Step 10 of 15: 9. Setting application preferences

Go to Edit > Color Settings. It’s important to make a note of the current settings as what you’re about to do can upset things. Click More Options. For general photography and on-screen work change Settings to Europe General Purpose, and graphic design for print should be Europe Prepress.

 

Step 11 of 15: 10. Why?

With more space we’d demonstrate why Step 9 is correct. Though the quick answer is that the settings in Step 9 help you comply with ISO. Europe Prepress currently sets Coated FOGRA39 as the CMYK workspace. Your printers may not comply with this ISO, so liaison is required to set a CMYK standard.

 

Step 12 of 15: 11. Multiple settings

Once you change options, the European setting will change to Custom. This allows several presets to be made for different workflows: photography for photo-labs; photography for fine-print and editorial; graphic design for print in Europe; and so on. Ask your providers for their colour requirements, so these can be set.

 

Step 13 of 15: 12. What does it all mean?

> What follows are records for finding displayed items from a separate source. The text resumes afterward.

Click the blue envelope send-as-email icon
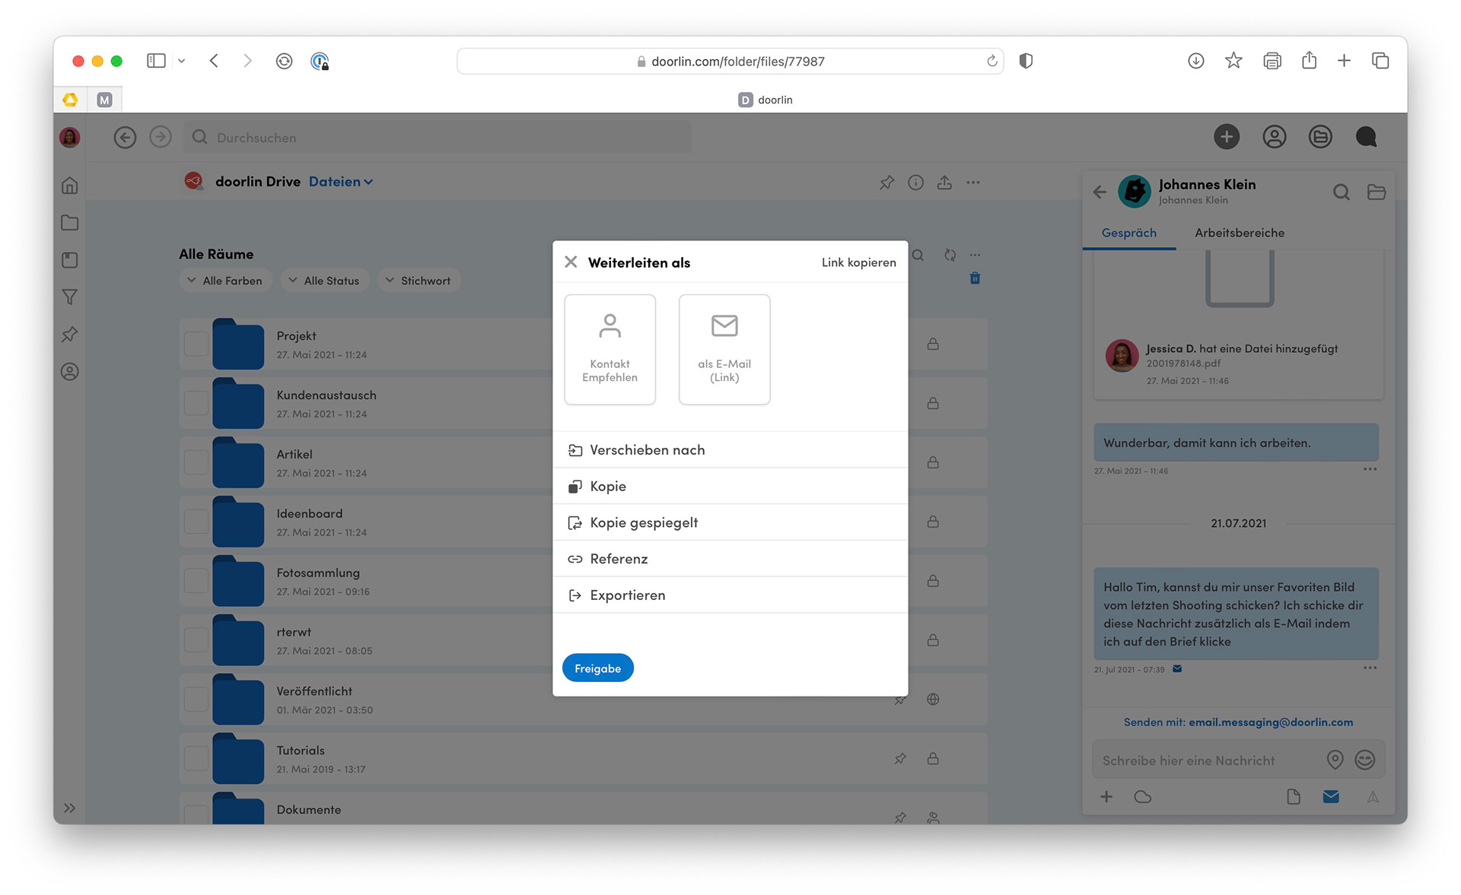Viewport: 1461px width, 895px height. pos(1331,797)
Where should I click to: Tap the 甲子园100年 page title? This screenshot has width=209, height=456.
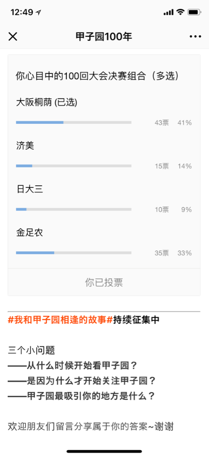tap(104, 36)
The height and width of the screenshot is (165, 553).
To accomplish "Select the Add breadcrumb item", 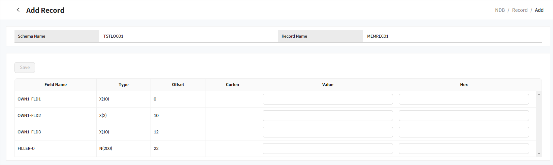I will (539, 10).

Generally, it’s OK to accept defaults for colour management policies and conversion options. Profile mismatches and missing profiles should be checked. This will generate warning messages, but it’s good to know when the software is guessing colours for you. Take note of colour warnings but click OK.

 

Step 14 of 15: 13. Unifying colour policies

So far we have illustrated how to check and set system and application colour preferences. We’ve dealt with just Photoshop, but using Adobe Bridge can unify colour policies across Creative Suite. Open Bridge, then go to Edit > Creative Suite Color Settings…

 

Step 15 of 15: 14. WYSIWYG?

Choose your settings and click Apply. Your colour management workflow is now set but there are two weak points: the quality of the profiles used, and your monitor darkroom setup. The foundations of a sound workflow are in place. Follow monitor and printer manufacturers’ instructions to complete the process.